(コレクションから抽出したデータ)
>>
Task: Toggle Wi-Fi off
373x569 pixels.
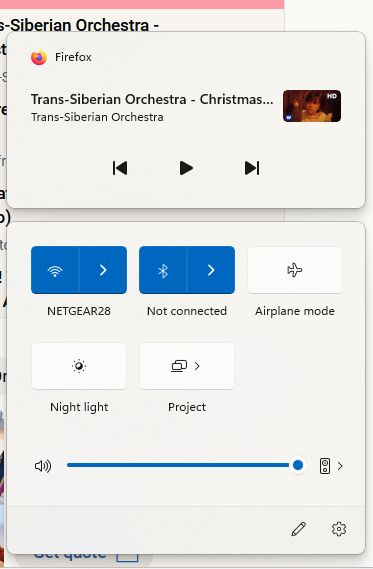Action: point(55,270)
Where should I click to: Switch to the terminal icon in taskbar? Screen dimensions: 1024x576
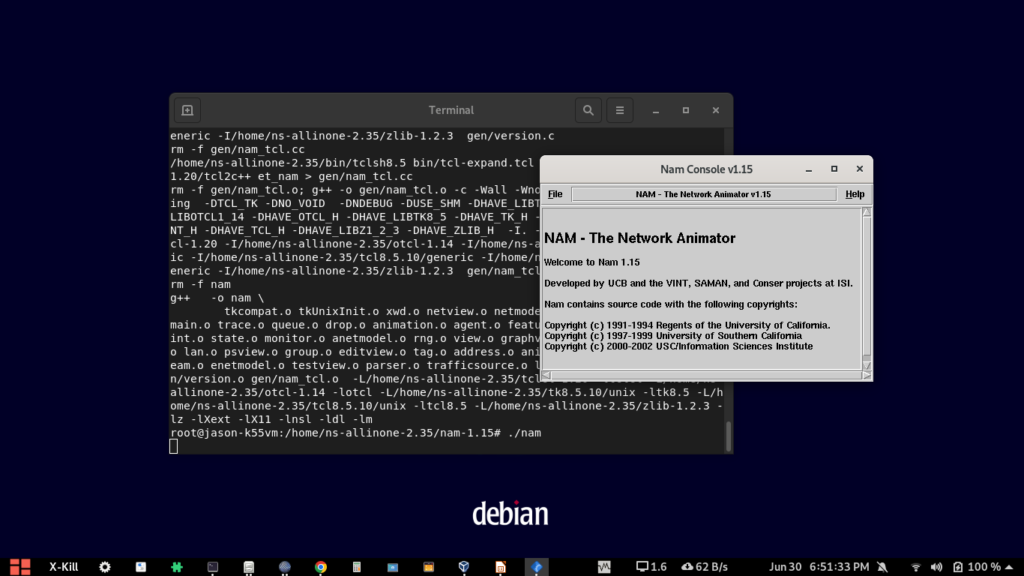(212, 566)
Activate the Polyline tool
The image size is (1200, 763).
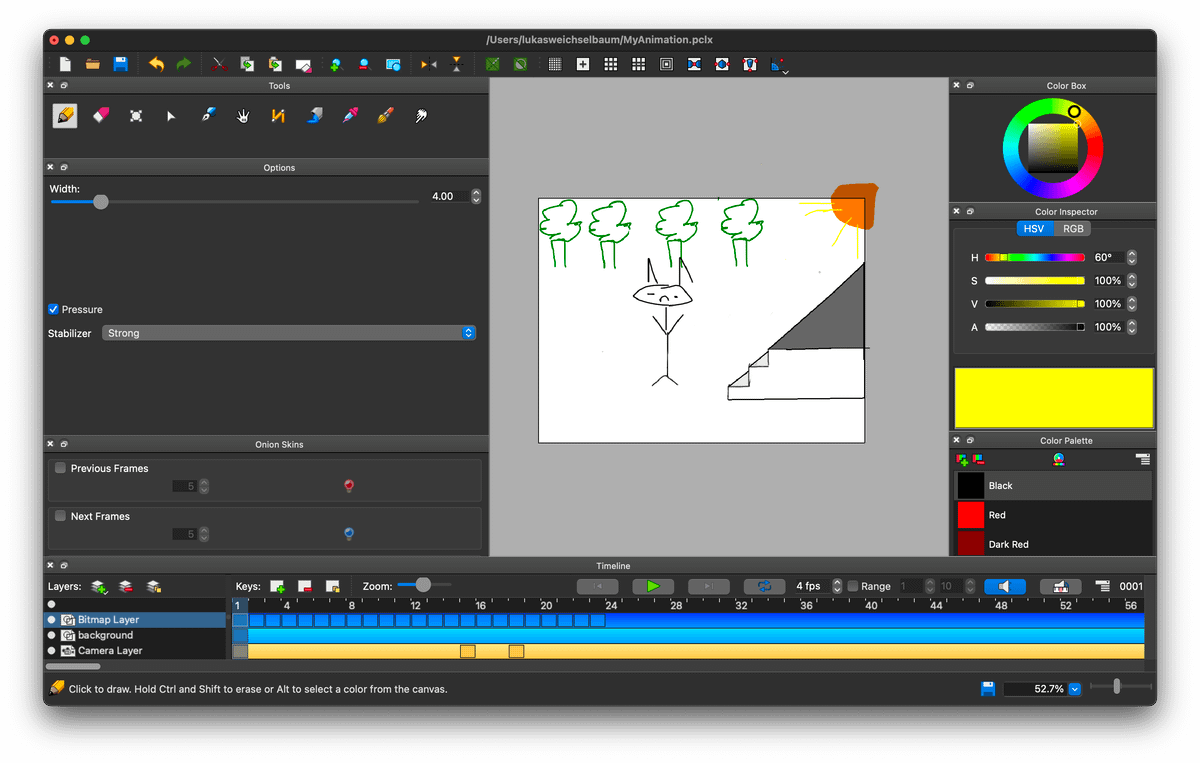point(278,116)
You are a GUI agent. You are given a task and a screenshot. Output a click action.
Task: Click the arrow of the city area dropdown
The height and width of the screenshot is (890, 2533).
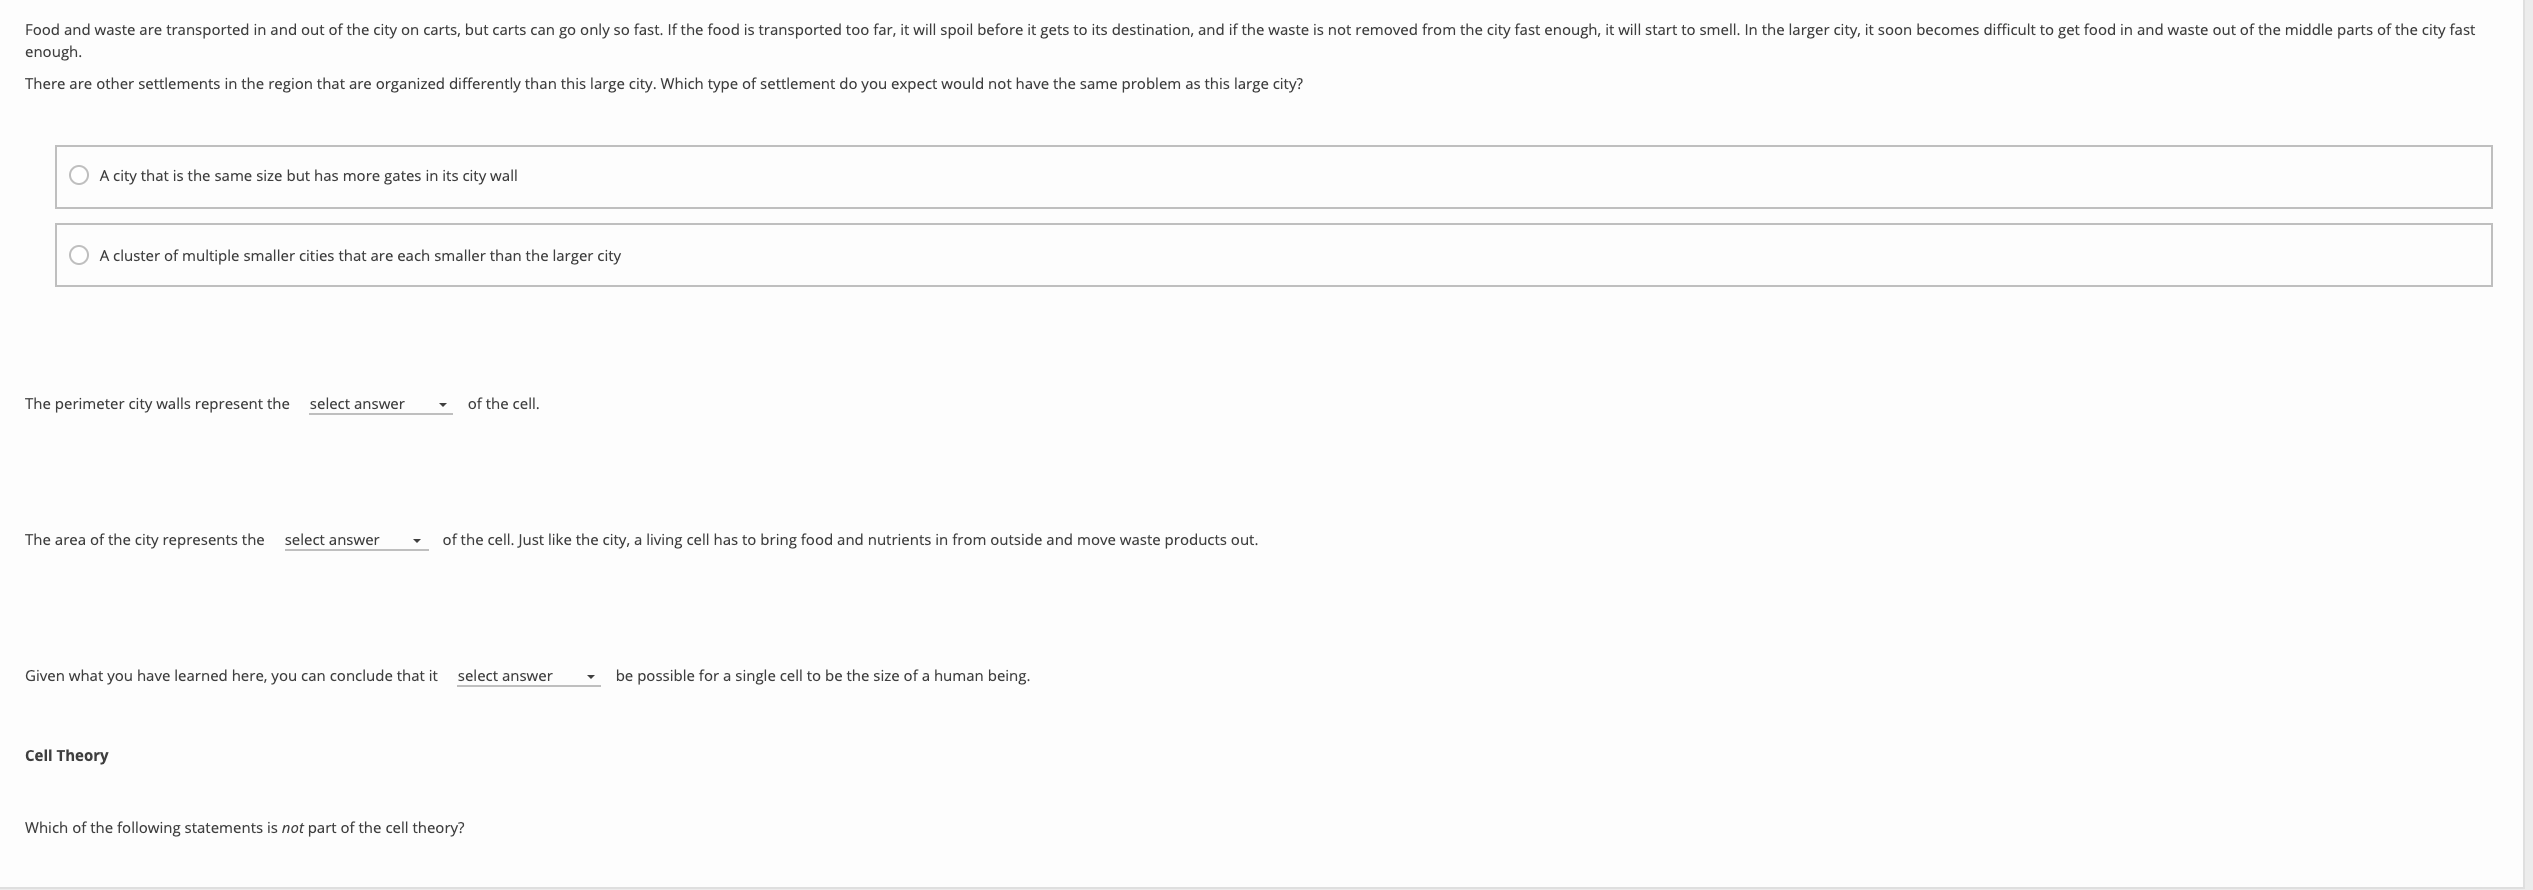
<<
問題 ::
「You are a GUI」を含む行からデータの最後までを、「dropdown」を「list」に差し替えて書き直してもらえますか？画像は答えに入れないでください。

正解 ::
You are a GUI agent. You are given a task and a screenshot. Output a click action.
Task: Click the arrow of the city area list
The height and width of the screenshot is (890, 2533).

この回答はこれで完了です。